The way the nurses, wearing matching pale blue uniforms, busied themselves around Jenny’s body, measuring blood and checking monitors and applying disinfectant, reminded me of cooks preparing a feast. Jenny, watching them, looked as anxious as the Christmas goose about to be cooked.

Cathy looked nervous, as well, but didn’t include herself in the scene. Couldn’t the woman see that Jenny needed to be held and comforted? I ached with the realization that I had never been able to take my own girl in my arms when she was Jenny’s age.

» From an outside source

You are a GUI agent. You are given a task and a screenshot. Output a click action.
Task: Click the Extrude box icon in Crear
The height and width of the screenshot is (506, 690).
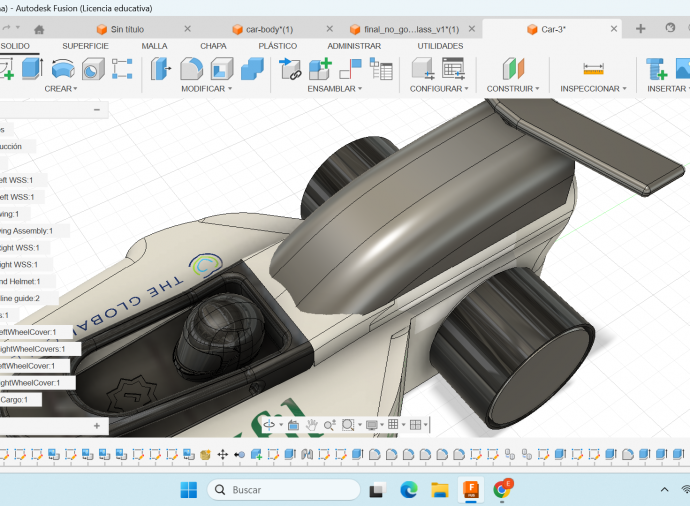click(33, 69)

Not one afternoon spent together when she was old enough to tell me her dreams. It was torture to observe Cathy sitting blindly and stupidly beside her daughter when I would have given anything just to brush my daughter’s hair one single night when she was fifteen.

 

Even though every test showed that Jenny was healthy, I knew she was not all right. I’d made a plan to help her, but this rescue was not an easy thing.

“Where are we going?” Jenny asked her mother.

I had little experience with the order of these streets, but even I could tell that Cathy was not driving us home. And she wouldn’t explain. Jenny watched her with concern.